Navigating Dementia Care: Balancing Cognitive Decline, Emotional Well-Being, and Caregiver Resilience in Later Life


Ayesha Riaz, MS & Mohammad Saifullah Qureshi, PhD
March 17, 2026

Dementia as a Global Challenge
Dementia represents one of the most pressing public health challenges of the 21st century. Globally, an estimated 55 million people are living with dementia, a number expected to double every 20 years as populations age (World Health Organization, 2021). Dementia is a disorder characterized by progressive neurocognitive decline affecting memory, orientation, judgment, and daily functioning, and is often accompanied by behavioral and psychological disturbances (Livingston et al., 2017). Unlike many psychiatric conditions, dementia entails a trajectory of irreversible loss, requiring long-term adaptation by patients and their families (Prince et al., 2016).
Dementia in South Asia and Pakistan
While dementia is often framed as a disease of aging in high-income countries, its impact in South Asia, including Pakistan, is compounded by demographic, cultural, and healthcare challenges. In Pakistan, awareness of this condition remains limited, with diagnostic facilities remaining scarce and social stigma pervasive (Shah et al., 2018). The burden of care is overwhelmingly borne by families (often within joint households) where caregiving is viewed as a moral and religious responsibility. Such cultural strengths coexist with challenges, as caregiver fatigue, limited professional support, and financial strain increase vulnerability to burnout (Adelman et al., 2014).
Case-Based Approach
Case illustrations provide a powerful lens through which to understand the lived realities of those living with dementia, allowing for the integration of clinical detail, psychosocial context, and therapeutic reflection (Launer, 2020). This article presents the case of a 64-year-old Pakistani woman called Farida who has a dementia diagnosis, situating her clinical presentation within broader cultural and theoretical frameworks. Through her story we explore the complexities of balancing cognitive decline, emotional well-being, and familial adaptation in the face of progressive loss. Farida’s journey illustrates how dementia not only reshapes an individual’s sense of self but it also transforms the emotional fabric of the family system. Her case underscores the profound human need for connection, meaning, and dignity—even as memory fades and roles evolve (Erikson, 1982).
Background and Demographics
Farida is a 64-year-old widow and homemaker residing in Rawalpindi, Pakistan. She was born and raised in a traditional family system and married in her early 20s. Throughout her life, she identified strongly with her role as a homemaker, caregiver, and later on as a grandmother. Her late husband, a retired civil servant, had provided financial stability, and together they raised three children. Following his passing, Farida continued to live in a joint family system with her children and grandchildren.
Presenting Concerns
Over the past two years, Farida’s family noticed gradual changes in her memory, behavior, and daily functioning. She began forgetting the names of close relatives, misplacing common household items, and repeating questions within short timeframes.
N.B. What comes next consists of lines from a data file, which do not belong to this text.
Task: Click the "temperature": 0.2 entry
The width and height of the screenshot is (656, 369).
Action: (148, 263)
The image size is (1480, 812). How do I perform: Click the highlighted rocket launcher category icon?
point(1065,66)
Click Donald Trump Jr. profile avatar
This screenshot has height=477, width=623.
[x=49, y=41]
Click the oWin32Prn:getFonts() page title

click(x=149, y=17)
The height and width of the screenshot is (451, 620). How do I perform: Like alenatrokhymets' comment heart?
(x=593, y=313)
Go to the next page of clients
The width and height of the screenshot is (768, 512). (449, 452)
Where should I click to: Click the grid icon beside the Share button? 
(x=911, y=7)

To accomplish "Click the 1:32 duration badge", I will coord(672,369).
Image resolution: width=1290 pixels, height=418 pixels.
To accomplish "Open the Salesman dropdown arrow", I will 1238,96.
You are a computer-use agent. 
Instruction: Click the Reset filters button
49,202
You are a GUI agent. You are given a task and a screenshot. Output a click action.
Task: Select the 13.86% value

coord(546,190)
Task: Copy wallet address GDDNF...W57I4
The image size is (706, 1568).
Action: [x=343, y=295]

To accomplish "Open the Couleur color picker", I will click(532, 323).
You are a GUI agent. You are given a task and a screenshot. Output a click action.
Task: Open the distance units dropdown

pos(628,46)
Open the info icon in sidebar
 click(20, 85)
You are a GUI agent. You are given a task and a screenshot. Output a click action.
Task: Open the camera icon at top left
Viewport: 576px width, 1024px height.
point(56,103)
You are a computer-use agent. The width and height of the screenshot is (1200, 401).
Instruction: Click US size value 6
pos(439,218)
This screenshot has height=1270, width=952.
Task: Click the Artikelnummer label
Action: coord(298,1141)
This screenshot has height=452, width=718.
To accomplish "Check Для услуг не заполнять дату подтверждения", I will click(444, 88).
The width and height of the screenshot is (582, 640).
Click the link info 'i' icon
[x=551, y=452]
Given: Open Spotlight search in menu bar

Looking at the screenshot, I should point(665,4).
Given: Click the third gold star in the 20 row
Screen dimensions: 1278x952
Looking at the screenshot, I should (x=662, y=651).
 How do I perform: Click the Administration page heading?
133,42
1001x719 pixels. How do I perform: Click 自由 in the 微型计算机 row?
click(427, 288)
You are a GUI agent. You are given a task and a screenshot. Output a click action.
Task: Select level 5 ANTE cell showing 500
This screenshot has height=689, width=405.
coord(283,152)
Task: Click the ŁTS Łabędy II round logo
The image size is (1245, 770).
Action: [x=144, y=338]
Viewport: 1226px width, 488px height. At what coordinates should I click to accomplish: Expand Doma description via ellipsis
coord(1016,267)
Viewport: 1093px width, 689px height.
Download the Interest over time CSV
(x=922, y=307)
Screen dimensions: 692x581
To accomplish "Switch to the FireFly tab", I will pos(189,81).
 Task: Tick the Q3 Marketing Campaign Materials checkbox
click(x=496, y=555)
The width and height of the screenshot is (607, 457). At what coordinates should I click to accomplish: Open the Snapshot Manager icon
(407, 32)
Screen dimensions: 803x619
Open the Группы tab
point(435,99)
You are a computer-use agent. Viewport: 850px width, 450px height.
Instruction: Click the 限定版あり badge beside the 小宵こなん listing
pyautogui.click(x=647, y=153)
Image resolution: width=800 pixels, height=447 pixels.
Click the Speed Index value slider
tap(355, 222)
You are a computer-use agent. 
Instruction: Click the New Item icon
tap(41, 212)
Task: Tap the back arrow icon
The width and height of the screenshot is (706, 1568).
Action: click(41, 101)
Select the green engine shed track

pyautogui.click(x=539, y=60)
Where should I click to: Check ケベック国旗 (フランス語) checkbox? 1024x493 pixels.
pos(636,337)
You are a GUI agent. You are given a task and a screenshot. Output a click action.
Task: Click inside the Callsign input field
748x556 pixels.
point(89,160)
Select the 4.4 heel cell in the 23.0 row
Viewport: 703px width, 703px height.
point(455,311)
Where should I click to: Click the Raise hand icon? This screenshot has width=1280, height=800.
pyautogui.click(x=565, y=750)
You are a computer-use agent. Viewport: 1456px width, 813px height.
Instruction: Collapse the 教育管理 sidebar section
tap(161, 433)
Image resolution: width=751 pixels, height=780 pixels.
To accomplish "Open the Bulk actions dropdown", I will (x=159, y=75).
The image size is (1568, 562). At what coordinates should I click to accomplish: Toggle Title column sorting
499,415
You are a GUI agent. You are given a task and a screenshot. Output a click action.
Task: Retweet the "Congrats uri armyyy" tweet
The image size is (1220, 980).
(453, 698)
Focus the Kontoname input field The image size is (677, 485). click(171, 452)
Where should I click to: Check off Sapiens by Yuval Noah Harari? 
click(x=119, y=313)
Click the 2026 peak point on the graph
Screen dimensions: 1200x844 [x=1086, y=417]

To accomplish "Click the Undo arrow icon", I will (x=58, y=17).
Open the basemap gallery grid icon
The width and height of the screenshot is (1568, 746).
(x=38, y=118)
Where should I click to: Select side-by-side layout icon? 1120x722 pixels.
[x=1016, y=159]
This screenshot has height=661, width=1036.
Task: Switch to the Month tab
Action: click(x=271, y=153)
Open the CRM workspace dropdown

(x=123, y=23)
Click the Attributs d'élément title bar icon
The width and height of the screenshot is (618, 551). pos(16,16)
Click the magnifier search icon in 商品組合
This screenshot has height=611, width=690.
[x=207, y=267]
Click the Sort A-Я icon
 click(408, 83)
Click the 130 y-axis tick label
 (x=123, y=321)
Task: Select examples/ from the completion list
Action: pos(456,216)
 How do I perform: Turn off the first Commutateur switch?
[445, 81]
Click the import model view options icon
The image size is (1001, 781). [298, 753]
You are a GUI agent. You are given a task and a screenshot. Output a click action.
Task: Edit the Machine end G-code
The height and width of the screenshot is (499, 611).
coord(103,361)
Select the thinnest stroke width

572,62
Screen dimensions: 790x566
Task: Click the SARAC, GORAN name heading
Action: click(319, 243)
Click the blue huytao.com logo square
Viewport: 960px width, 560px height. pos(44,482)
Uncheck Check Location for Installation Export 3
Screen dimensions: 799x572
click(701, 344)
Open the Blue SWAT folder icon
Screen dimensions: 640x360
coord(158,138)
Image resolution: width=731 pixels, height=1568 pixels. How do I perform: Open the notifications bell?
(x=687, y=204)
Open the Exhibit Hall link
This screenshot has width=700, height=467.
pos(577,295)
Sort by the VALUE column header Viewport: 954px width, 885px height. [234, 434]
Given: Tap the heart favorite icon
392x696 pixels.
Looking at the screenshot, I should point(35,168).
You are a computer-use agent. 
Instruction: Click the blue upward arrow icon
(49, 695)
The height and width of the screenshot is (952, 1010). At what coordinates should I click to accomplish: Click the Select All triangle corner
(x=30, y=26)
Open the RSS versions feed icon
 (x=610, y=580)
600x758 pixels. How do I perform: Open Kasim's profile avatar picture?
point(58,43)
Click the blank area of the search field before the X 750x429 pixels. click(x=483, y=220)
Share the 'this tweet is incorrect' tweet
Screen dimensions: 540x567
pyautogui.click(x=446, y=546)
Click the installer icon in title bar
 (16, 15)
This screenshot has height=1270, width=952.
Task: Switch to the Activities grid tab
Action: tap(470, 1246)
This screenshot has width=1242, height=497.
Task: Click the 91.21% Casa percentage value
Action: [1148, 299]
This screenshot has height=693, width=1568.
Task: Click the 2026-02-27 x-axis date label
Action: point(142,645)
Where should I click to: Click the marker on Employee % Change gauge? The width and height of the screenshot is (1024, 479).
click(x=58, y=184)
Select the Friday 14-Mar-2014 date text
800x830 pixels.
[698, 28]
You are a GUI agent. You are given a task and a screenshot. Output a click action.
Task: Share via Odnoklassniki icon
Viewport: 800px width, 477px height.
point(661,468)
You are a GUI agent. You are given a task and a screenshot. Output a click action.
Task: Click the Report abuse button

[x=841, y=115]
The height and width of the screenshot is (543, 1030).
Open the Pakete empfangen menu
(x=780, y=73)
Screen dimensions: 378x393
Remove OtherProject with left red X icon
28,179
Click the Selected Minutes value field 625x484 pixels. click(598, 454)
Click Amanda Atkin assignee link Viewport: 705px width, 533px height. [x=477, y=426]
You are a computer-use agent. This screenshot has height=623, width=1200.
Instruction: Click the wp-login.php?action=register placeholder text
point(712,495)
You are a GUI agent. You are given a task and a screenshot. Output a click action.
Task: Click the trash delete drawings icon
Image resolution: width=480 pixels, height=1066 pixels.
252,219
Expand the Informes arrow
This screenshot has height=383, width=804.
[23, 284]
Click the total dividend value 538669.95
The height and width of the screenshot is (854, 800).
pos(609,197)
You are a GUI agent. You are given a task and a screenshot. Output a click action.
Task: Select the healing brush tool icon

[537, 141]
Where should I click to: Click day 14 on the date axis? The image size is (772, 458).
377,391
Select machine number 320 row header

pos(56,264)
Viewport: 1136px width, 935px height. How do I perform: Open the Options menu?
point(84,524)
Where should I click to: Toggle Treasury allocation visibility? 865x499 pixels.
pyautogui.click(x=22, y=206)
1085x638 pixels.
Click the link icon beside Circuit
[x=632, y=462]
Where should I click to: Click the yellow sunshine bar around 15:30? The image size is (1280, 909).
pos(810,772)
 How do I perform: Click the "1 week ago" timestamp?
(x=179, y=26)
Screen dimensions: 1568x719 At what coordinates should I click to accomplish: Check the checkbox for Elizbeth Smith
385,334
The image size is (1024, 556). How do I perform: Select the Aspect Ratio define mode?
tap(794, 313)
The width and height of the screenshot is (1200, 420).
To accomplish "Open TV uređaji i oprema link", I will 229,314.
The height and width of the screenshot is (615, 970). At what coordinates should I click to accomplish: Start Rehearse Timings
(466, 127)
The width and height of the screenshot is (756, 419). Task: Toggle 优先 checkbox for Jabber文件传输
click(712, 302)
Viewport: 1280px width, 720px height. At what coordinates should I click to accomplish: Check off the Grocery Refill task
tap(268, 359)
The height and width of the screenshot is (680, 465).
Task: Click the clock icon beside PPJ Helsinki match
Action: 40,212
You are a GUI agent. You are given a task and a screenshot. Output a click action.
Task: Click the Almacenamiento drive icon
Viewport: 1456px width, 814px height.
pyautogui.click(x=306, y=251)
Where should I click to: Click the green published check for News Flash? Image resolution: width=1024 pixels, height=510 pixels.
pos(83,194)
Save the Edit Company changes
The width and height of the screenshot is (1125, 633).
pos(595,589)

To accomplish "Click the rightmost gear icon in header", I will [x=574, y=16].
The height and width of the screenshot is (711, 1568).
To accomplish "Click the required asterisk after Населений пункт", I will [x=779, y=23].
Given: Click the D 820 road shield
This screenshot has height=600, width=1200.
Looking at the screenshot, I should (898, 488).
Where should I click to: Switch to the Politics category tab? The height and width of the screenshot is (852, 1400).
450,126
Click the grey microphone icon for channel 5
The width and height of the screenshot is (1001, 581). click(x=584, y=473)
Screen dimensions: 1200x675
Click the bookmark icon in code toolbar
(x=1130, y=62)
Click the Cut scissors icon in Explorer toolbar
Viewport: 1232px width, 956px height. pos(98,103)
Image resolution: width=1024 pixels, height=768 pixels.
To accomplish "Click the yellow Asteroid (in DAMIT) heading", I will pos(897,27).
Initially dismissed as normal aging, her symptoms began to progress. Farida increasingly relied on others for daily reminders, displayed emotional lability, and developed repetitive behaviors, such as repeatedly checking locks on doors.
As the undiagnosed illness progressed, her personality appeared to shift. She became suspicious of family members, occasionally accusing them of hiding her belongings. She also demonstrated periods of withdrawal, alternating between moments of irritability and agitation. These behavioral changes created tension within the household and increased her caregivers’ stress.
Clinical Assessment
Farida underwent a comprehensive neuropsychological and behavioral assessment to evaluate the extent of her cognitive decline and the associated functional implications. The responses on the Mini-Mental State Examination (MMSE; Folstein et al., 1975) produced a score of 18 out of 30, indicating moderate cognitive impairment. She showed deficits in orientation (i.e., frequently misstating the date and current location), short-term recall, and attention span. These findings were consistent with the family’s reporting of Farida’s repetitive questioning, more frequent disorientation in familiar environments, and difficulty following conversations.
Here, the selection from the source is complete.